This week, we welcomed Acin to the Talis portfolio, participating in company’s recently announced Series A alongside a stellar line up of investors, including Notion Capital and Fitch Ventures. Acin was an incredibly compelling investment opportunity for Talis, and I genuinely believe it has the ingredients to become the category-defining leader in the operational risk space.

Acin is the first – and only – provider of data standards to create operational risk systems across multiple banks, creating a first-of-its-kind network that facilitates collaboration between members. Its whole system has been created for – and critically, in collaboration with – financial services institutions. The fact that fourteen global investment banks have already signed on to Acin’s platform to accelerate the development of the company’s proposition speaks volumes for the demand that Acin can meet.

Acin is tapping into an initial banking and asset management market of over $2bn per annum: but operational risk has the potential to become a c$30bn per annum market. While there’s plenty of players addressing market and credit risk, operational risk is critically underserved, and current solutions are qualitative, siloed and not data driven. The archaic systems currently in use are resulting in an average $20bn+ per year in operational losses, fines and costs. When it comes to operational risk, the stakes are high: the finance industry is notoriously heavily regulated, and under the FCA’s Senior Managers and Certification Regime (SM&CR), error can result in hefty fines for the individuals liable. Missed operational risks and controls within banks account for $150bn in gross losses: demonstrating a huge opportunity for any company who can tackle this problem.
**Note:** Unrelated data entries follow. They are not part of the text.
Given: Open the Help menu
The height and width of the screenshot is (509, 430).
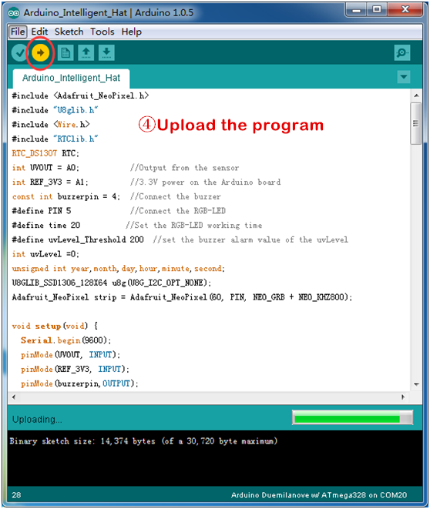Looking at the screenshot, I should pyautogui.click(x=132, y=32).
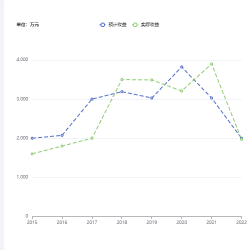Select the green 2018 data point
Image resolution: width=250 pixels, height=250 pixels.
coord(122,80)
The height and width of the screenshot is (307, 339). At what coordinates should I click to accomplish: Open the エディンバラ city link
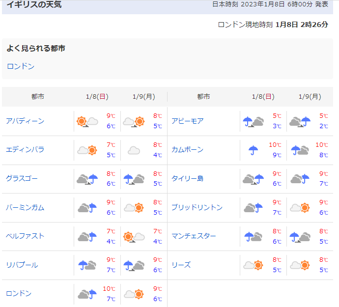coord(25,149)
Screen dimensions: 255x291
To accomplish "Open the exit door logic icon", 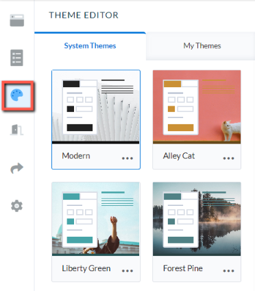I will 16,130.
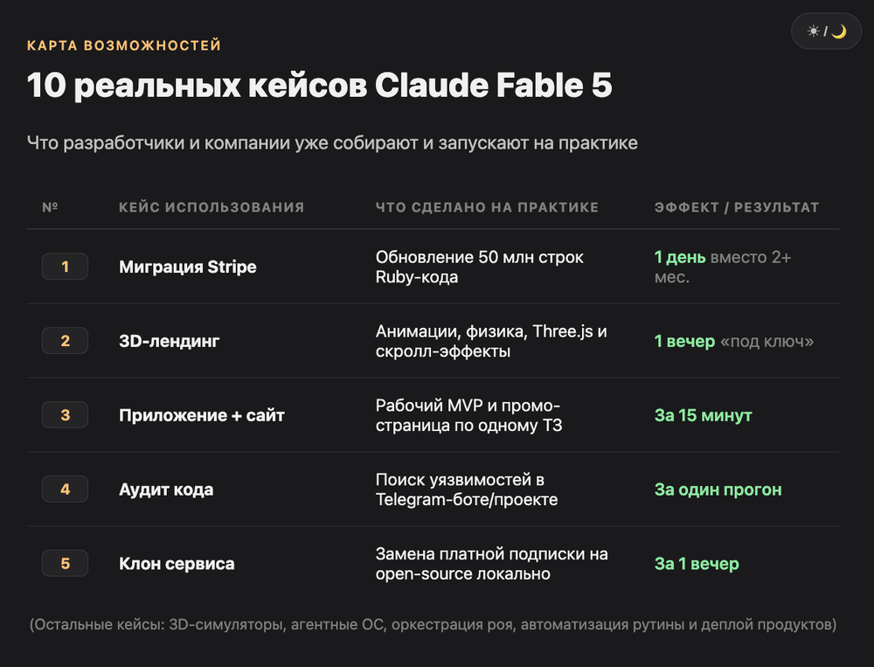
Task: Select the number 4 badge
Action: (x=65, y=489)
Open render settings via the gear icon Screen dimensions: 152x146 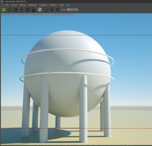coord(28,10)
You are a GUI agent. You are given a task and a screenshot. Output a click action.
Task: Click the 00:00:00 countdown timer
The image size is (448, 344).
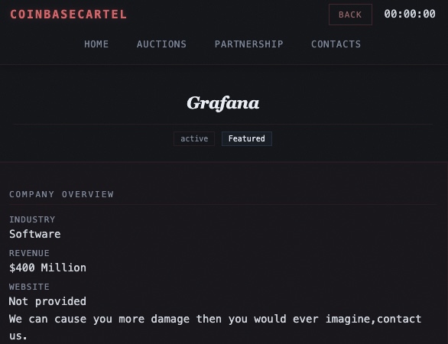pyautogui.click(x=410, y=14)
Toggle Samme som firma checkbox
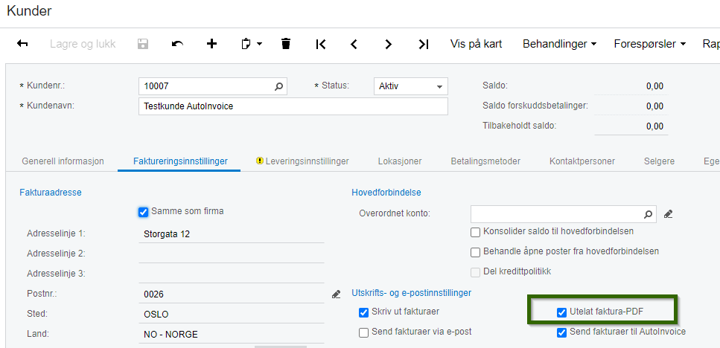Viewport: 720px width, 348px height. point(144,212)
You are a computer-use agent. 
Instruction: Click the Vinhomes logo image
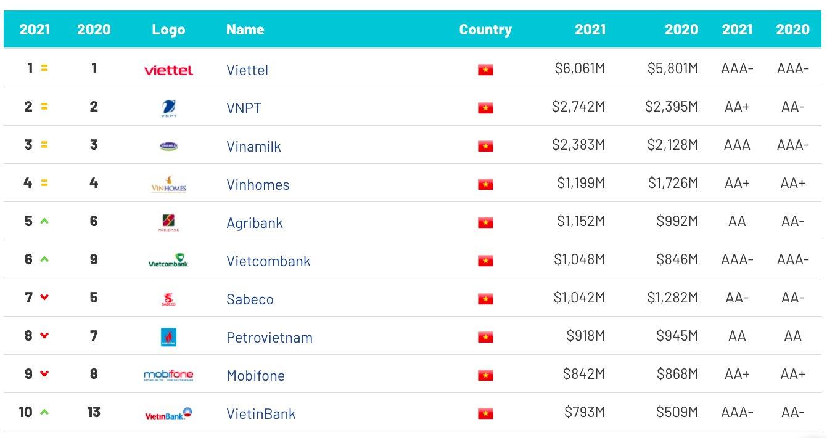[x=168, y=184]
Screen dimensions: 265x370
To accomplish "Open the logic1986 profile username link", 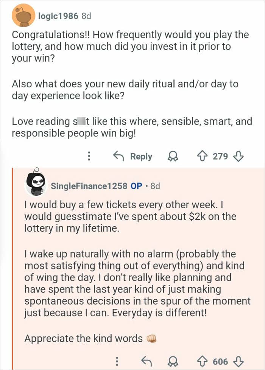I will (58, 16).
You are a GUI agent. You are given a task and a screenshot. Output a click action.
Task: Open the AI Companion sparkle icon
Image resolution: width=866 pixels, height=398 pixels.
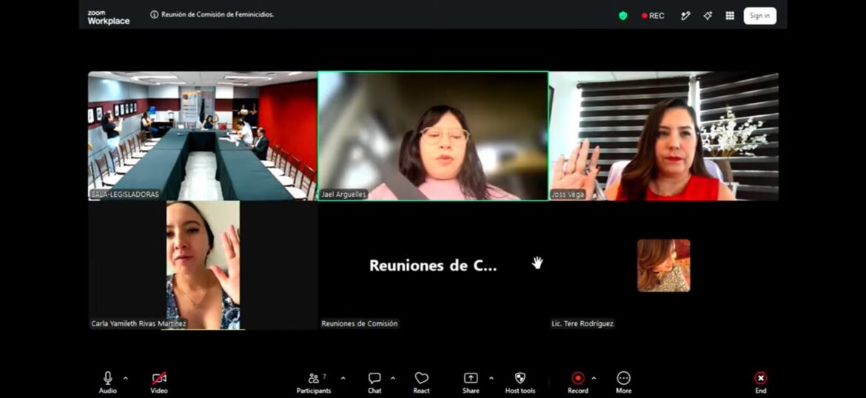tap(708, 16)
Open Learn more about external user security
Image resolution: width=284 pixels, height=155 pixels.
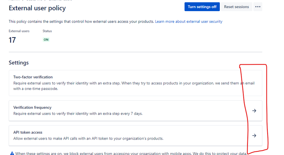(188, 21)
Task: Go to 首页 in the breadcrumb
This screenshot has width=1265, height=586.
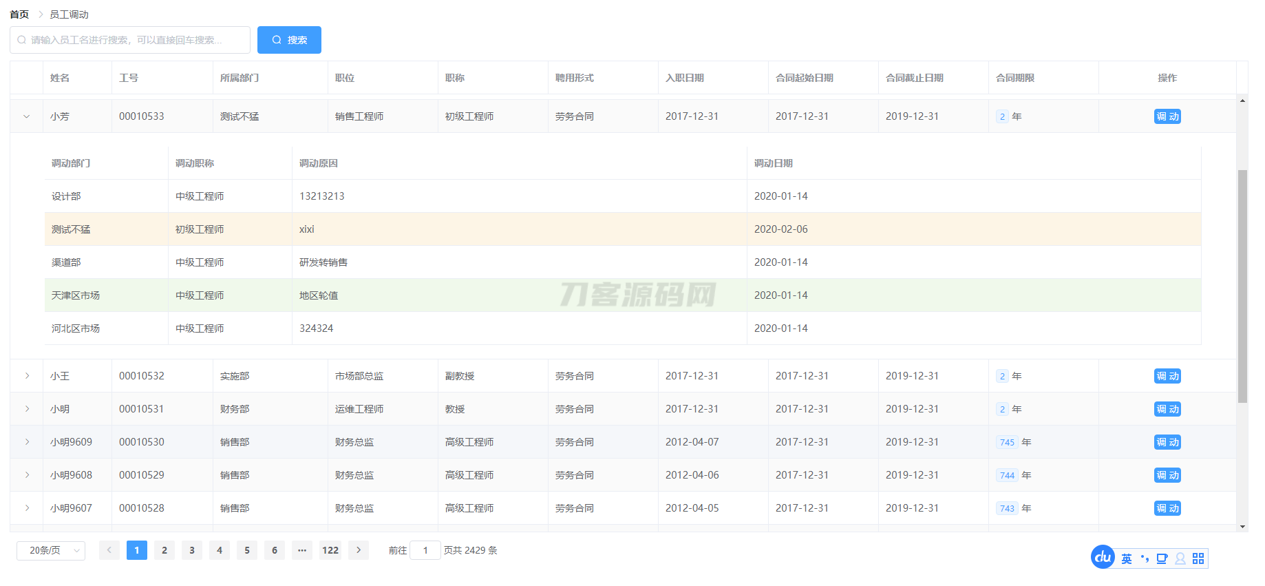Action: pyautogui.click(x=19, y=14)
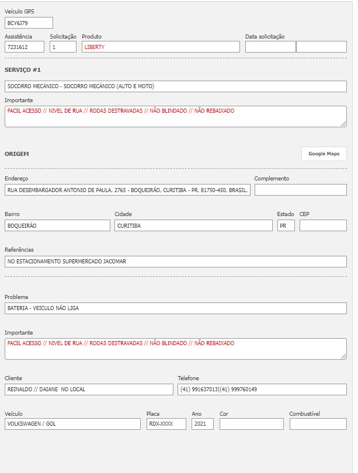Click the Endereço address field

coord(127,190)
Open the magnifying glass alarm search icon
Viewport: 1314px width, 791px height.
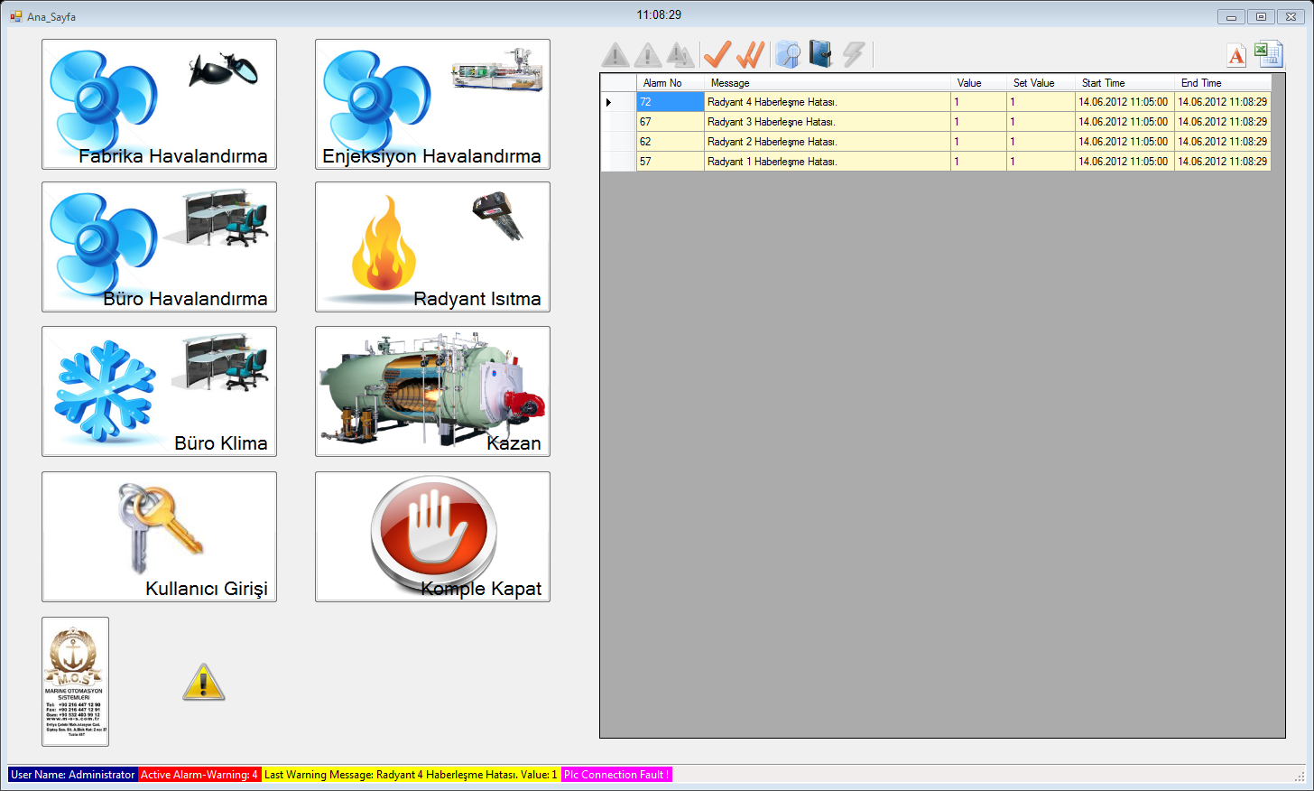(x=788, y=55)
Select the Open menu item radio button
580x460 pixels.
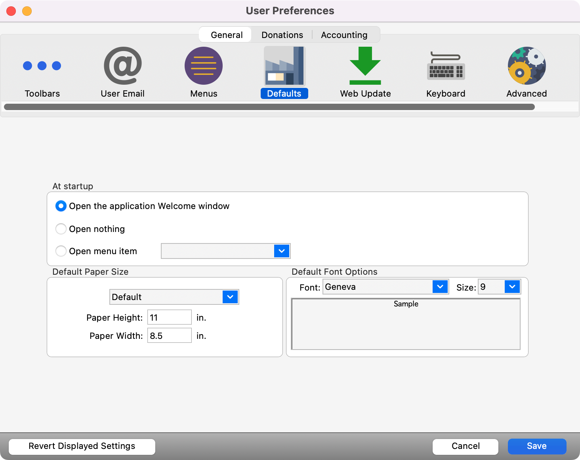point(61,251)
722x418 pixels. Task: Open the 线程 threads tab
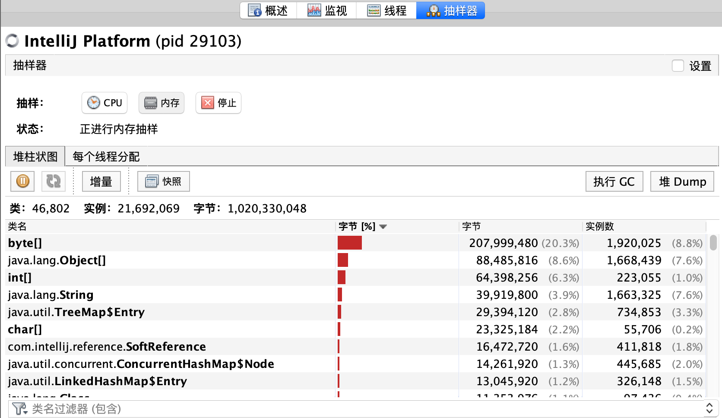386,10
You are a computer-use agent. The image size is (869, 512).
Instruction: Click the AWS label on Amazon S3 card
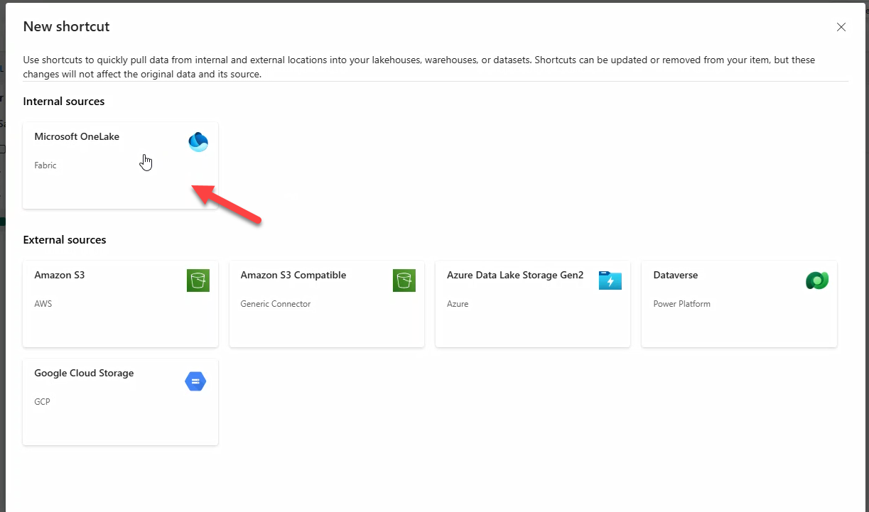43,304
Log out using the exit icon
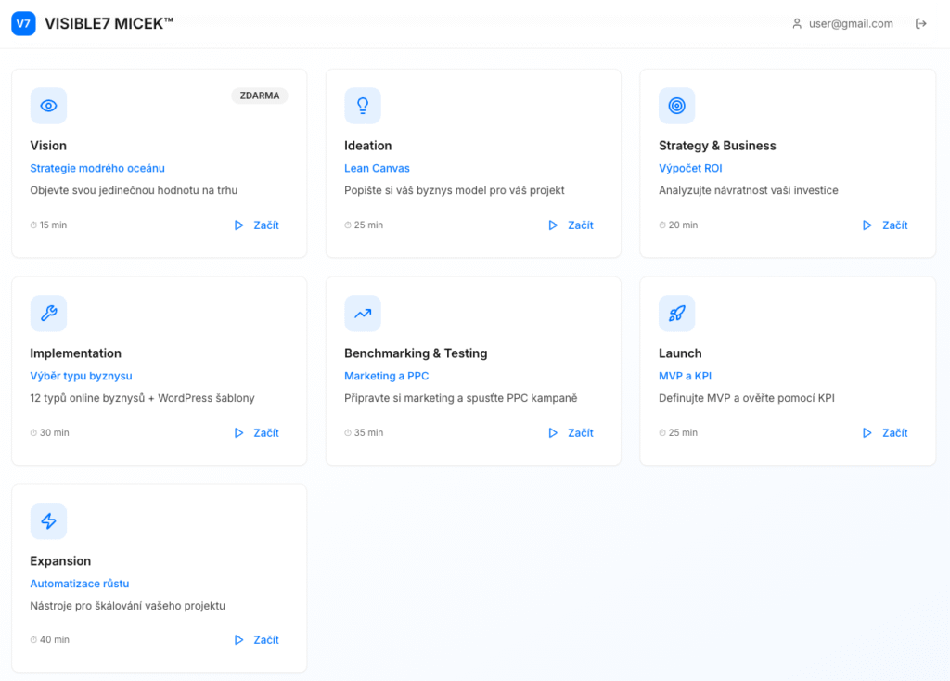 point(921,24)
Enter Acin.

What makes Acin unique is that it is approaching operational risk intuitively. By anonymously benchmarking a client’s risks and controls against others in real-time, Acin not only shares risk intelligence among members of its network, but also gives its clients an industry overview. Given that the financial system is so interlinked, a peer-review approach makes sense: one institution’s operational risk likely matches, or is similar to, another’s. I haven’t been able to find any other organisation in this space approaching operational risk by information-sharing across a network, which is what makes Acin so exciting.

Tackling such a vast opportunity requires an exceptional team. Paul Ford, founder and CEO, is an impressive leader: having previously built a successful operational risk consultancy, he has a clear and fundamental understanding of the need for standardising and mapping data in the industry. The calibre and depth of the team around him is equally impressive, which is crucial given the complexity of the issues Acin is solving. Given that Acin has an enviable success rate on procurement processes with investment banks, it’s evident that the team is well-positioned to execute on their mission.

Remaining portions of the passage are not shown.